### Excerpt to read
[BEGIN]

By a rotation in ${\bf R}^3$ I mean an orthogonal linear transformation $f:{\bf R}^3\to {\bf R}^3$ represented by a matrix $A$ (i.e. $fx=Ax$) with $\det A=1$. By a reflection (through $S$) I mean an orthogonal linear transformation such that for some subspace $S$, $f\mid S={\rm id}$ and $f\mid S^{\perp}=-{\rm id}$. I am currently stuck in two tasks:
$(1)$ Let $\mathscr L_1=\langle(1,1,0)\rangle+(2,0,1)$ and $\mathscr L_2=\langle (2,1,3)\rangle+(1,0,4)$. I have to find a rotation such that $f(\mathscr L_1)=\mathscr L_2$. Now, the distance of both lines to the origin is $\sqrt 3$. The first line accomplishes this with $(1,-1,1)$, while the second line accomplishes this with $(-1,-1,1)$. I tried various times to define a rotation, but I failed. In particular, I know I should map $(1,-1,1)$ to $(-1,-1,1)$.

[END]

### Written exercise 1
List each distinct vector written as a coordinate triple in the post on rotations, in the order they first appear.
### Written exercise 2
Copy the post on rotations word for word, everything from "By a rotation" down to "map $(1,-1,1)$ to $(-1,-1,1)$.".
### Written exercise 3
Carry the post on rotations forward from the point where it stops.

### Raw records
[BEGIN]

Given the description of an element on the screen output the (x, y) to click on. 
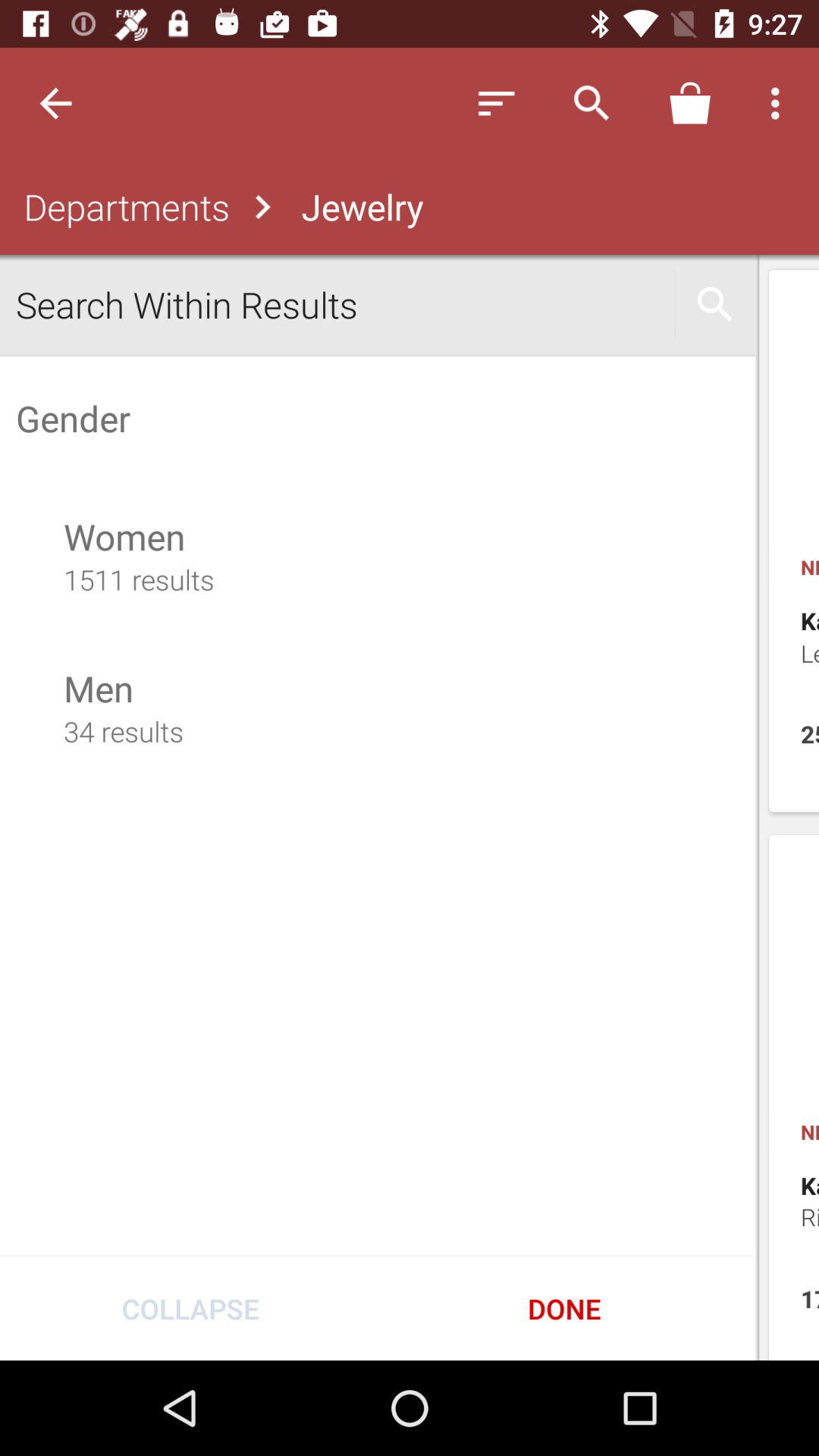
swipe to the departments item (122, 206)
Given the description of an element on the screen output the (x, y) to click on. 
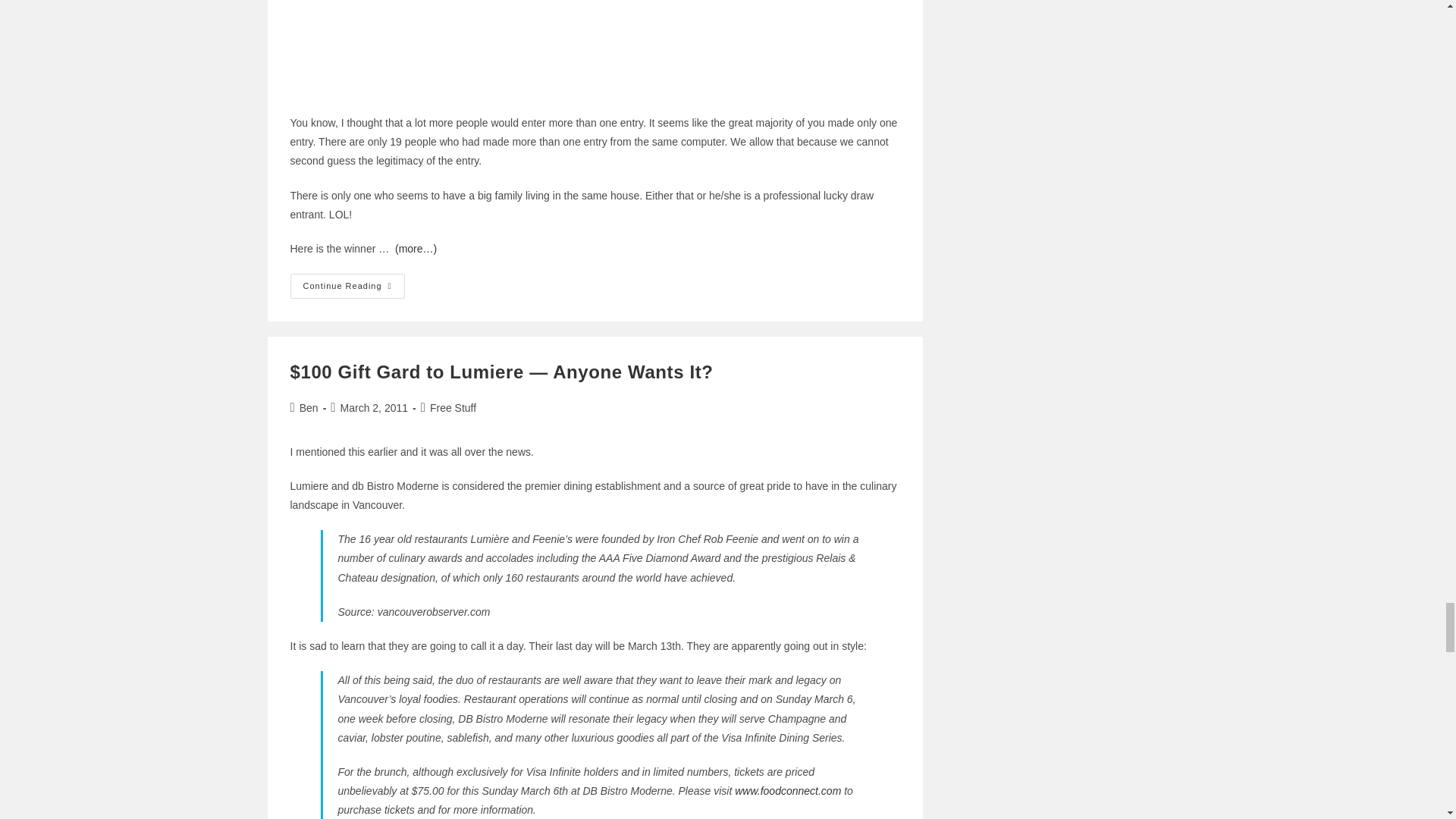
www.foodconnect.com (788, 790)
Posts by Ben (308, 408)
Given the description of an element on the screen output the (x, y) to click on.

[END]

### Expected output 1
(1,1,0), (2,0,1), (2,1,3), (1,0,4), (1,-1,1), (-1,-1,1)

### Expected output 2
By a rotation in ${\bf R}^3$ I mean an orthogonal linear transformation $f:{\bf R}^3\to {\bf R}^3$ represented by a matrix $A$ (i.e. $fx=Ax$) with $\det A=1$. By a reflection (through $S$) I mean an orthogonal linear transformation such that for some subspace $S$, $f\mid S={\rm id}$ and $f\mid S^{\perp}=-{\rm id}$. I am currently stuck in two tasks:
$(1)$ Let $\mathscr L_1=\langle(1,1,0)\rangle+(2,0,1)$ and $\mathscr L_2=\langle (2,1,3)\rangle+(1,0,4)$. I have to find a rotation such that $f(\mathscr L_1)=\mathscr L_2$. Now, the distance of both lines to the origin is $\sqrt 3$. The first line accomplishes this with $(1,-1,1)$, while the second line accomplishes this with $(-1,-1,1)$. I tried various times to define a rotation, but I failed. In particular, I know I should map $(1,-1,1)$ to $(-1,-1,1)$.

### Expected output 3
$(2)$ Let $\Pi_1=\{(x_1,x_2,x_3):x_1-x_2+2x_3=k\}$ and $\Pi_2=\langle (1,0,1),(0,1,2)\rangle+(1,-1,1)$. I have to find $k$ such that there exists a reflection that maps $\Pi_1$ to $\Pi_2$ and find $f(\Pi_2)$. Now, the distance to $\Pi_1$ to the origin is $|k|/\sqrt 6$ and that of $\Pi_2$ is $3/\sqrt 6$ which gives me $k=3,-3$. I don't really know how to continue now.
(1) You found the orthogonal projections of the origin onto these lines. So we have $$ \mathcal{L}_1=p_0+\mathbb{R}u \quad\mathcal{L}_2=q_0+\mathbb{R}v\quad \mbox{with}\;p_0=\pmatrix{1\\-1\\1}\;u=\pmatrix{1\\1\\0}\;q_0=\pmatrix{-1\\-1\\1}\;v=\pmatrix{2\\1\\3} $$ We are looking for a rotation, that is a direct (determinant one) isometry $f$ such that $f(\mathcal{L}_1)=\mathcal{L}_2$ or, equivalently, $f(p_0)=q_0$ and $f(u)=\lambda v$. For such a rotation to exist, it is necessary and sufficient that $\|p_0\|=\|q_0\|$, which is the case here.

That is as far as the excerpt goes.